[Begin Given data]

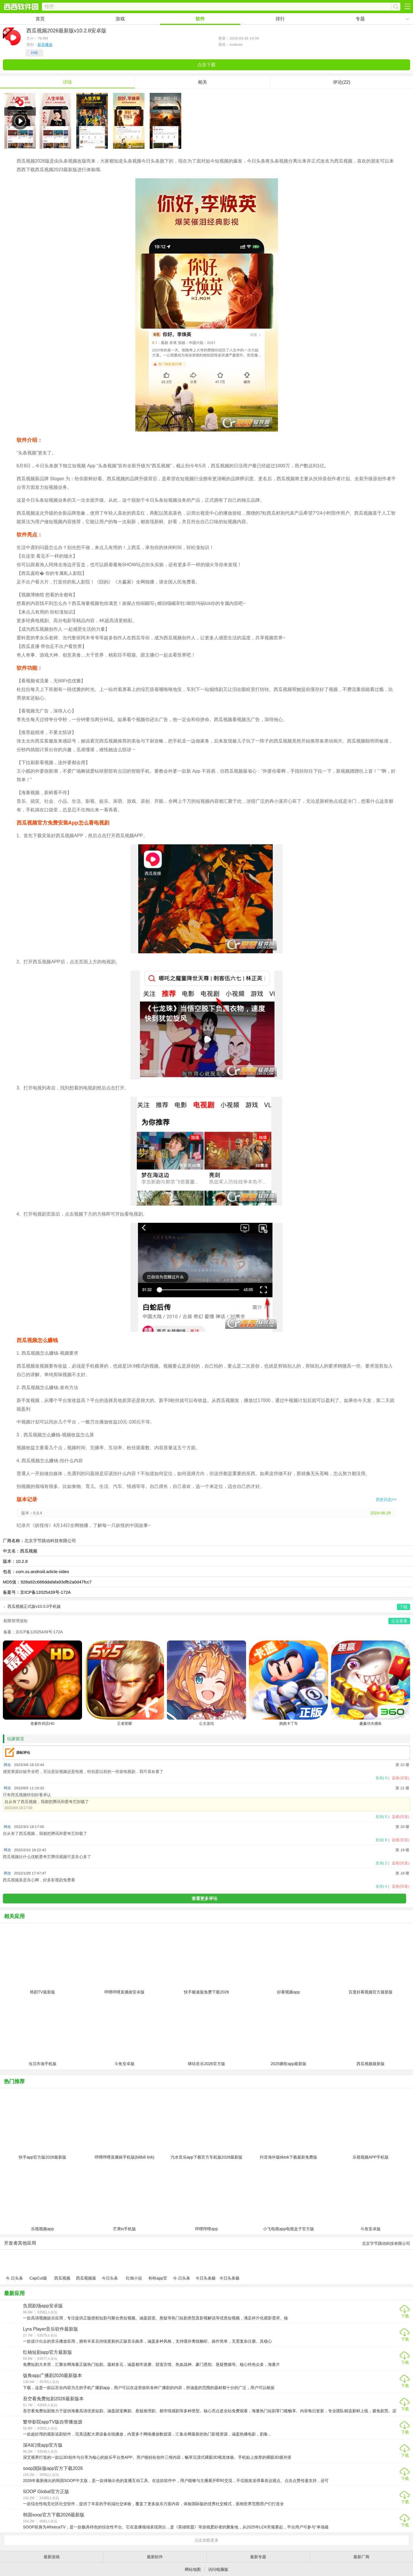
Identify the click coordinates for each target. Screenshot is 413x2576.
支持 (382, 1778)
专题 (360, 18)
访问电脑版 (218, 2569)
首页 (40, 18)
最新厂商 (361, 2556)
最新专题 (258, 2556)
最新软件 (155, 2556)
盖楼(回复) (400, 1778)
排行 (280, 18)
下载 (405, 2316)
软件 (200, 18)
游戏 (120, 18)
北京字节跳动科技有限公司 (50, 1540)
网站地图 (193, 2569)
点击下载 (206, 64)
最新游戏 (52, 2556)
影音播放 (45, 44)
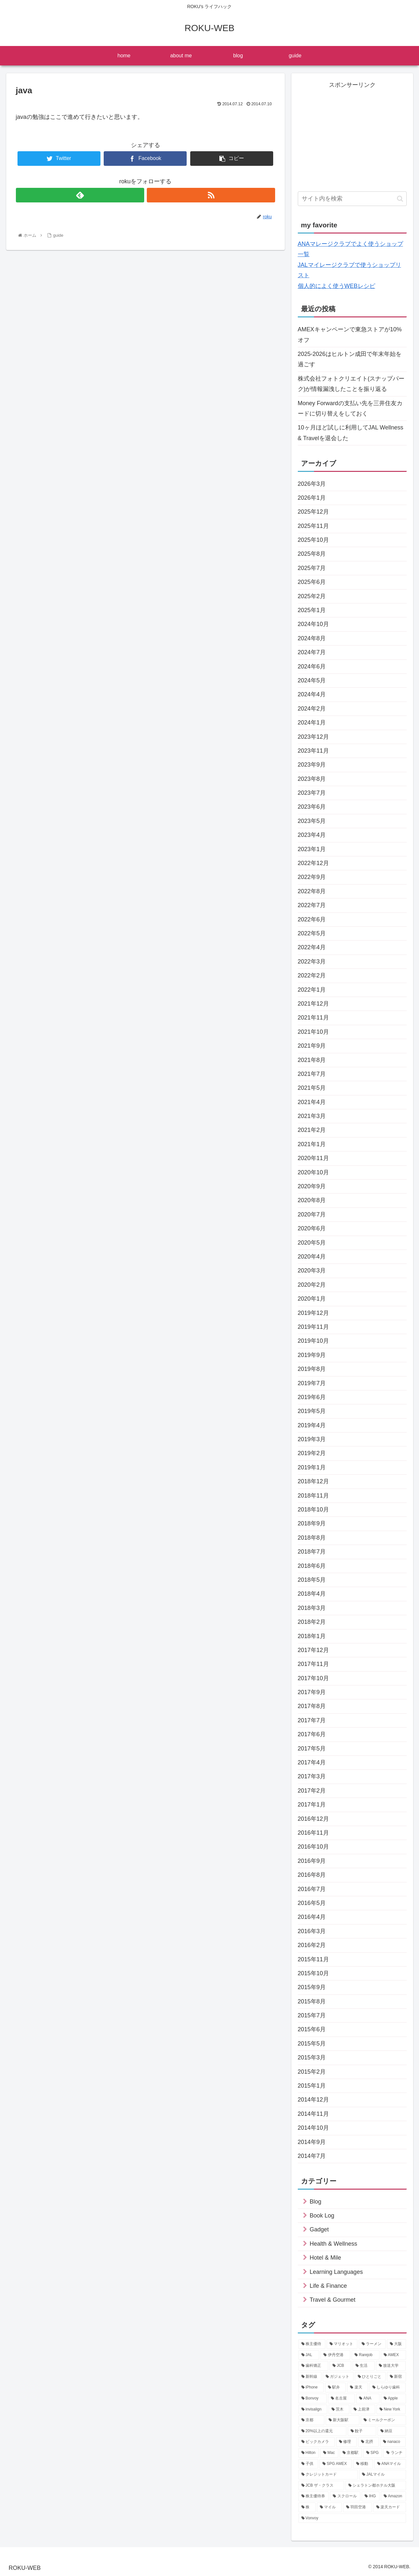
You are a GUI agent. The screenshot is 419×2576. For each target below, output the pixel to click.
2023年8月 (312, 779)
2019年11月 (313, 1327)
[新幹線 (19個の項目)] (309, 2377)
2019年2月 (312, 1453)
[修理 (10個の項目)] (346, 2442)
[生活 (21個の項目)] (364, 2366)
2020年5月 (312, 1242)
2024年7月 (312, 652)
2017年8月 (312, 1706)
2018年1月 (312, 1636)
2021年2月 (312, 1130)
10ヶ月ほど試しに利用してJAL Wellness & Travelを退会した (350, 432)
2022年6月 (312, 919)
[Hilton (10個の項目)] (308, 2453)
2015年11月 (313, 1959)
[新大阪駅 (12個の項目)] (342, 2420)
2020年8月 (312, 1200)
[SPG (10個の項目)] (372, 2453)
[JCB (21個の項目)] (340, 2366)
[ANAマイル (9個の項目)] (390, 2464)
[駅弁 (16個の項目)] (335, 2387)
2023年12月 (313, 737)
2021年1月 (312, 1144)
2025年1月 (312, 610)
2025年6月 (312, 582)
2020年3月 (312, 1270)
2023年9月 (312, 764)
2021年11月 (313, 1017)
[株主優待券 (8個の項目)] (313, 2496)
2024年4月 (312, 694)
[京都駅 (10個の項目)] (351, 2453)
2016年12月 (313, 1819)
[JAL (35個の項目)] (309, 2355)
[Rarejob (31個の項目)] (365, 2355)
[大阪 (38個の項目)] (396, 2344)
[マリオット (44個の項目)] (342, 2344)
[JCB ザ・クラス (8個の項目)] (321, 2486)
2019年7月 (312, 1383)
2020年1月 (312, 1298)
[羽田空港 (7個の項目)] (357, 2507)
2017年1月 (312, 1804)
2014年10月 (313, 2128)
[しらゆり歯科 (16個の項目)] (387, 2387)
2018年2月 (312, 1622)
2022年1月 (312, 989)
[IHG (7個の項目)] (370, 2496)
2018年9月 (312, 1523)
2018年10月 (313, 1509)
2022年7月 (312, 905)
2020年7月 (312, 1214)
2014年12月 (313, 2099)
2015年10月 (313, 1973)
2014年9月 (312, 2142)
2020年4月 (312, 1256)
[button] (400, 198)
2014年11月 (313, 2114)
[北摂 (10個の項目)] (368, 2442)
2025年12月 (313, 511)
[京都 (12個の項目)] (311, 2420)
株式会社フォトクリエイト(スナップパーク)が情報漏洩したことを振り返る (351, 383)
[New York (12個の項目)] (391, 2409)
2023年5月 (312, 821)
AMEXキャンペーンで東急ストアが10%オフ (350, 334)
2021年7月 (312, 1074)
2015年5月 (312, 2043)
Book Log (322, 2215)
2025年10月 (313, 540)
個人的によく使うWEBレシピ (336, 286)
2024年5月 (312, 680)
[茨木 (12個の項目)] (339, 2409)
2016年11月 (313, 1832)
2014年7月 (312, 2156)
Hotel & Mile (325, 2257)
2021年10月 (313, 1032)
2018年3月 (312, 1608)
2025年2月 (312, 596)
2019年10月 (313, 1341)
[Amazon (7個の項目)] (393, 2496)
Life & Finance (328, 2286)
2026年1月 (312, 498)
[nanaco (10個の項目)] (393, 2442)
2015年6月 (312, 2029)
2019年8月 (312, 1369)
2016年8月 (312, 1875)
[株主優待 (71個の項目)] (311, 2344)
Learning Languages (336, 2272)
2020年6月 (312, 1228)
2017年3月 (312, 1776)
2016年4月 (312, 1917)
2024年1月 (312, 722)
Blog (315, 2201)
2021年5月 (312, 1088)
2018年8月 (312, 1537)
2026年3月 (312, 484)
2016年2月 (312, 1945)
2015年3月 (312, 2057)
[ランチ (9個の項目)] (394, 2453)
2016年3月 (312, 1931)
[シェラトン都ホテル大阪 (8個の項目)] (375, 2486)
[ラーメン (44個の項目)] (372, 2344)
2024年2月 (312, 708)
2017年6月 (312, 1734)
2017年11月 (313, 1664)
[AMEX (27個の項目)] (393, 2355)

[End Given data]
[Begin Given data]

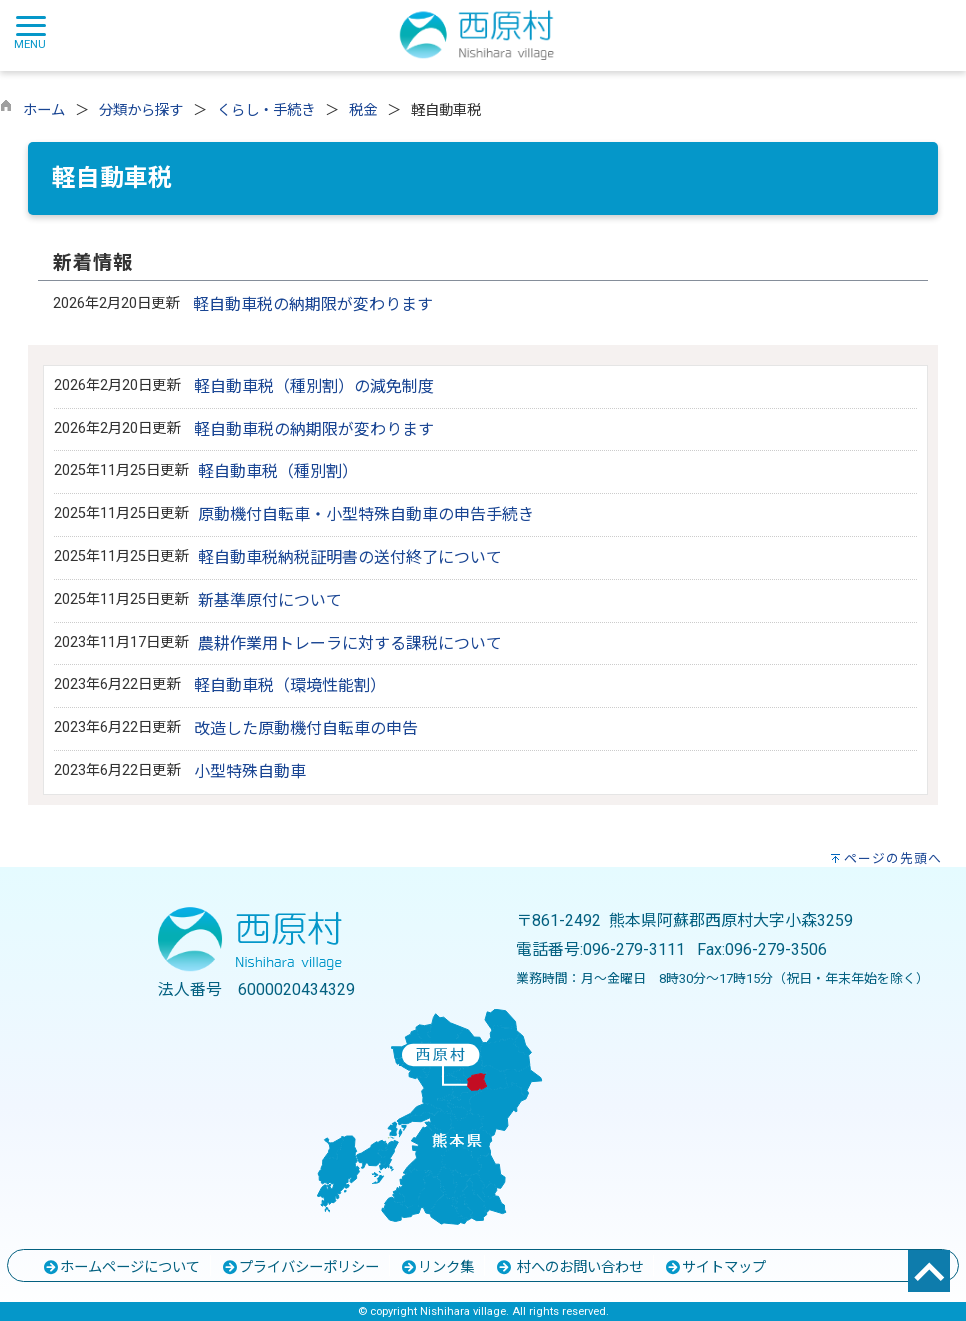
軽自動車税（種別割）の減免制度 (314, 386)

[End Given data]

**Written task**
Rewrite the entries as a numbered list, beginning at the line that contains "Identify the click" and stopping after the line that contains "[生活 (21個の項目)] (364, 2366)", with both of those lines included. Leave out blank lines and pictures.

**Answer to this exercise**
1. Identify the click coordinates for each target. Screenshot is 413x2576.
2. 支持 (382, 1778)
3. 专题 (360, 18)
4. 访问电脑版 (218, 2569)
5. 首页 (40, 18)
6. 最新厂商 (361, 2556)
7. 最新专题 (258, 2556)
8. 最新软件 (155, 2556)
9. 盖楼(回复) (400, 1778)
10. 排行 (280, 18)
11. 下载 (405, 2316)
12. 软件 (200, 18)
13. 游戏 (120, 18)
14. 北京字节跳动科技有限公司 (50, 1540)
15. 网站地图 (193, 2569)
16. 点击下载 (206, 64)
17. 最新游戏 (52, 2556)
18. 影音播放 (45, 44)
19. You are a GUI agent. The screenshot is 419×2576. For each target below, output the pixel to click.
20. 2023年8月 (312, 779)
21. 2019年11月 (313, 1327)
22. [新幹線 (19個の項目)] (309, 2377)
23. 2019年2月 (312, 1453)
24. [修理 (10個の項目)] (346, 2442)
25. [生活 (21個の項目)] (364, 2366)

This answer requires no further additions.